I'm letting these go very cheap because I'd rather see them on the slopes than sitting in my basement. 

--$115 for skis only--

Bindings on these are Look/Dynastar PX12 (awesome binding) mounted for BSL 326. They have significant adjust-ability so if your BSL is in the that balllpark they should work.

--$225 for skis and bindings --


----------



## mishka (Feb 22, 2015)

130-115-140====>   obviously I'm not potential buyer lol   just trying to understand description. Does it means tales wider ?


----------



## moresnow (Feb 22, 2015)

mishka said:


> 130-115-140====>   obviously I'm not potential buyer lol   just trying to understand description. Does it means tales wider ?



Yeah. There was a while when Dynastar doing that. I think the mythic rider and maybe some others had wider tails as well.

What is the benefit to that? Especially on a powder oriented ski.


----------



## Cannonball (Feb 22, 2015)

mishka said:


> 130-115-140====>   obviously I'm not potential buyer lol   just trying to understand description. Does it means tales wider ?



I don't know why Dynastar lists their dimensions that way (Crazy French!).


----------



## Edd (Feb 23, 2015)

Those bases look cool. That's a good deal but my sights are set elsewhere for pow skis.


----------



## Cannonball (Feb 24, 2015)

Bump for incentives....

- Going to be in the Cannon/Loon/BW area any time this Thurs-Sun?  Take these for a spin!
- Purchase now and receive a frosty cold growler full of Woodstock Brewery's best.


----------



## wa-loaf (Feb 25, 2015)

mishka said:


> 130-115-140====>   obviously I'm not potential buyer lol   just trying to understand description. Does it means tales wider ?





moresnow said:


> Yeah. There was a while when Dynastar doing that. I think the mythic rider and maybe some others had wider tails as well.
> 
> What is the benefit to that? Especially on a powder oriented ski.

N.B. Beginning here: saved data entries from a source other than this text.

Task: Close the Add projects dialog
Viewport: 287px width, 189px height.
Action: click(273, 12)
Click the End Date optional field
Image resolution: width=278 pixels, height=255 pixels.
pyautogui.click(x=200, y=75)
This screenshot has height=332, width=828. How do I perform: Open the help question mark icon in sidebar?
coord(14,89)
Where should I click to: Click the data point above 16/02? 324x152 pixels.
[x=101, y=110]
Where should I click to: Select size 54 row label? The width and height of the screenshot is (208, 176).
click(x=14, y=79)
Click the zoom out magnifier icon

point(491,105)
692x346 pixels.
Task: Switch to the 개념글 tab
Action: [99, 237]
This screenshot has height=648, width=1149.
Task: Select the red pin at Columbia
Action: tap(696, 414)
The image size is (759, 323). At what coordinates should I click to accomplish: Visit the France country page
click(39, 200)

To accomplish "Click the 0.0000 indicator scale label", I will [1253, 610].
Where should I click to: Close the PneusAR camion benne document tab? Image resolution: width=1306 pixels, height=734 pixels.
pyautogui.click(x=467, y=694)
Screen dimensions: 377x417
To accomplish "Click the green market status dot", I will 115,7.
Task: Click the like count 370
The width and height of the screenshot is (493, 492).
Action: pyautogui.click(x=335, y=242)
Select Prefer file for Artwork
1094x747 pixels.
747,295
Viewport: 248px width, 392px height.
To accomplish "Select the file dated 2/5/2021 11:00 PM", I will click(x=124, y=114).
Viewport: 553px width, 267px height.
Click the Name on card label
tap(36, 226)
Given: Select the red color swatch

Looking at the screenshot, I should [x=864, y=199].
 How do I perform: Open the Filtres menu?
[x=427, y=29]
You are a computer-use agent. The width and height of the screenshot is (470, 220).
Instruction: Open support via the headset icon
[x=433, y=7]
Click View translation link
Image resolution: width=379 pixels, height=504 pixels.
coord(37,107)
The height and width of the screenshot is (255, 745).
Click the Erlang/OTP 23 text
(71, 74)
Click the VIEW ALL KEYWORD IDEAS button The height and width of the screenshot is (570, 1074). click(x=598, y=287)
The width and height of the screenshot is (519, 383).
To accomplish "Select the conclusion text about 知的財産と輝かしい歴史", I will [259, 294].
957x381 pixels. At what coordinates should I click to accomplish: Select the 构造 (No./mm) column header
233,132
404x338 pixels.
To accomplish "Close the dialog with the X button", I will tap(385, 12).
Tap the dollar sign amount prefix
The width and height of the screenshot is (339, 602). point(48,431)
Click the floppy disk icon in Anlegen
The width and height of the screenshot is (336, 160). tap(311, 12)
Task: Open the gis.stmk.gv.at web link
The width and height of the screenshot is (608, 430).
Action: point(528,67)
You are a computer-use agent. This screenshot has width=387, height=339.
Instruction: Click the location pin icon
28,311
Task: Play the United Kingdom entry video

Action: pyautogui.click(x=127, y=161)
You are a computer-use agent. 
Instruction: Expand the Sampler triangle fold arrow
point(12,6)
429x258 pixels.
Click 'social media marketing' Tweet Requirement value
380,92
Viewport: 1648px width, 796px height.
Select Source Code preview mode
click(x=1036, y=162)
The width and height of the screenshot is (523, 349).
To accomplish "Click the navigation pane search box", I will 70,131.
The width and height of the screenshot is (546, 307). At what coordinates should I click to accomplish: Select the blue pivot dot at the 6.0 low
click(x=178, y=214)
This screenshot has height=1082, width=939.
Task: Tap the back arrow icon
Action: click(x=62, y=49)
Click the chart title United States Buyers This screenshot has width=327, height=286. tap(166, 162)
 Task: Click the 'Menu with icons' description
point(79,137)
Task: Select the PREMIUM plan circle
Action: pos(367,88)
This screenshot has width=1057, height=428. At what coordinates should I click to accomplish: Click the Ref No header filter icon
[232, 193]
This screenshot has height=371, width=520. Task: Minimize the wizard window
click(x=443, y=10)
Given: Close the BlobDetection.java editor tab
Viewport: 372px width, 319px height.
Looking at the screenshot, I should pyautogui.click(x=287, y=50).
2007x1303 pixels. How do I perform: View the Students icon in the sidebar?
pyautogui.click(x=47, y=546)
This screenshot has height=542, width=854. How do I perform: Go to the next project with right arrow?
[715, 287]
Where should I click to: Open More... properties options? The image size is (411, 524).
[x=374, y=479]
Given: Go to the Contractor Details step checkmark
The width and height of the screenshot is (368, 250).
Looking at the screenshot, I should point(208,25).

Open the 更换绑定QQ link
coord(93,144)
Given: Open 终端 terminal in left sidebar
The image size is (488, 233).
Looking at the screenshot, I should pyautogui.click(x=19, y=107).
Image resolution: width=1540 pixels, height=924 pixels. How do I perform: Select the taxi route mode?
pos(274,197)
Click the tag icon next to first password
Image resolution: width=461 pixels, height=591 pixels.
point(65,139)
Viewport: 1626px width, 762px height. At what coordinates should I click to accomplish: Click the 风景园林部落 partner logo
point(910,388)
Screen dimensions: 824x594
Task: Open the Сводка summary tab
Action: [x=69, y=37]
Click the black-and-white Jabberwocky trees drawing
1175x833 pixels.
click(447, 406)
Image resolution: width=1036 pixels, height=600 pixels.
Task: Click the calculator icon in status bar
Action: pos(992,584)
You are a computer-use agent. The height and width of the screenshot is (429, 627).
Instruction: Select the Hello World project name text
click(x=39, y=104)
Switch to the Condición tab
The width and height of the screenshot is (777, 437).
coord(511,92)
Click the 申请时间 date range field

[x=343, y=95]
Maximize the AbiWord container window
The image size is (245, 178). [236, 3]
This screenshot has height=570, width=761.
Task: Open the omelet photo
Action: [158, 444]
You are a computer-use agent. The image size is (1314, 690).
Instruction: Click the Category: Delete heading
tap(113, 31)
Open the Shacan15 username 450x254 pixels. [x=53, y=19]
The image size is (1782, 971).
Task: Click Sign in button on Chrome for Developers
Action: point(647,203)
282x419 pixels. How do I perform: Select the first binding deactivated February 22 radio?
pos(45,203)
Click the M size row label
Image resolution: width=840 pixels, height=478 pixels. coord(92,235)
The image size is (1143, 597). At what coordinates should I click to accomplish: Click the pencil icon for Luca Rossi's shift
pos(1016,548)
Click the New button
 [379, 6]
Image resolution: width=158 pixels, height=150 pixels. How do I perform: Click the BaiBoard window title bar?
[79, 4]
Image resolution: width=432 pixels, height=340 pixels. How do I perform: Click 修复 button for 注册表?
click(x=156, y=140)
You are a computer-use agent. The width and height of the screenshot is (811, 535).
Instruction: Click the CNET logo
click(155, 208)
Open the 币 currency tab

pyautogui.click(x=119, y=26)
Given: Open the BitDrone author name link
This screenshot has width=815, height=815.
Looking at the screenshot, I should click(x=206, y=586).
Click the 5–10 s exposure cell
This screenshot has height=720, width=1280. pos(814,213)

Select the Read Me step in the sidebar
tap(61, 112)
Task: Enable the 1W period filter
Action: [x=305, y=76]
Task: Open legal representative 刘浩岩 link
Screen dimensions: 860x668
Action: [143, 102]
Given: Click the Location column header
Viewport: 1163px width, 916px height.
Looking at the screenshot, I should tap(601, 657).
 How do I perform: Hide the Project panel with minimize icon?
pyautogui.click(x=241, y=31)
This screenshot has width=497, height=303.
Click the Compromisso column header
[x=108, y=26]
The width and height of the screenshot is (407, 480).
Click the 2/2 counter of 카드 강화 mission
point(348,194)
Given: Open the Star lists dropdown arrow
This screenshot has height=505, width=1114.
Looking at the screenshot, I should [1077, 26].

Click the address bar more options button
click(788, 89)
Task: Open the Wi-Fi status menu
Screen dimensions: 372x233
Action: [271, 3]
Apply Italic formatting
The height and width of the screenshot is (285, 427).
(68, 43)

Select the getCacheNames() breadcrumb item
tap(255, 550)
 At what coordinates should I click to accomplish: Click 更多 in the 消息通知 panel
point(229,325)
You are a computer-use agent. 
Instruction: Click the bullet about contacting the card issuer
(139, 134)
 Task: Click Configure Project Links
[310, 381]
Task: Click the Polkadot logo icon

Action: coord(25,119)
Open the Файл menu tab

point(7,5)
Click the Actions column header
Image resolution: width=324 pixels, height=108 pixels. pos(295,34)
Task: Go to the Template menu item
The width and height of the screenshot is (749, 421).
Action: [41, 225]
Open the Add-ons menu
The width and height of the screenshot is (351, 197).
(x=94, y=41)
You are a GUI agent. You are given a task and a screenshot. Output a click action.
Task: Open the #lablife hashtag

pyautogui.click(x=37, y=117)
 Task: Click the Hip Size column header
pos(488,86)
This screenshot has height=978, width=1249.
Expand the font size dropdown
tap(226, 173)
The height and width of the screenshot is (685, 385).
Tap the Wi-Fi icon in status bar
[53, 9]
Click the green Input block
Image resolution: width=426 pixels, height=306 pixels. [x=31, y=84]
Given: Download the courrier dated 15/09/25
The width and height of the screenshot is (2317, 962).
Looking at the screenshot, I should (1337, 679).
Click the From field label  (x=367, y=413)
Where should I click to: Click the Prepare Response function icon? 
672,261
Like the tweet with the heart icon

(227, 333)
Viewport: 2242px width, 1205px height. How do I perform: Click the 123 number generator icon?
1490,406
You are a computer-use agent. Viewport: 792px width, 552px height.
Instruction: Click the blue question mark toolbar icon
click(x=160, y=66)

I think they are being cute with the text design so | is the tail and > is the tip. Dimensions are running tail to tip.


----------



## Cannonball (Feb 25, 2015)

wa-loaf said:


> I think they are being cute with the text design so | is the tail and > is the tip. Dimensions are running tail to tip.



Good catch.  I never picked up on that symbology, and could never figure out why they listed them opposite of convention.  

I missed moresnow's earlier comment, which is incorrect.  To clarify: these are  Tip=140, Waist=115, Tail=130


----------



## Cannonball (Feb 26, 2015)

Last call.  These are about to be gone.  But the buyer is one of those 'endless questions' CL types.  It's getting annoying and it's going to mean me making a delivery.

I'd much rather see them go to a friendly AZer.  Make me any reasonable offer, and tell me you'll pick them up somewhere in the general vicinity of Lincoln.


----------



## Cannonball (Mar 7, 2015)

Sold!


----------



## wa-loaf (Mar 12, 2015)

Congrats!


----------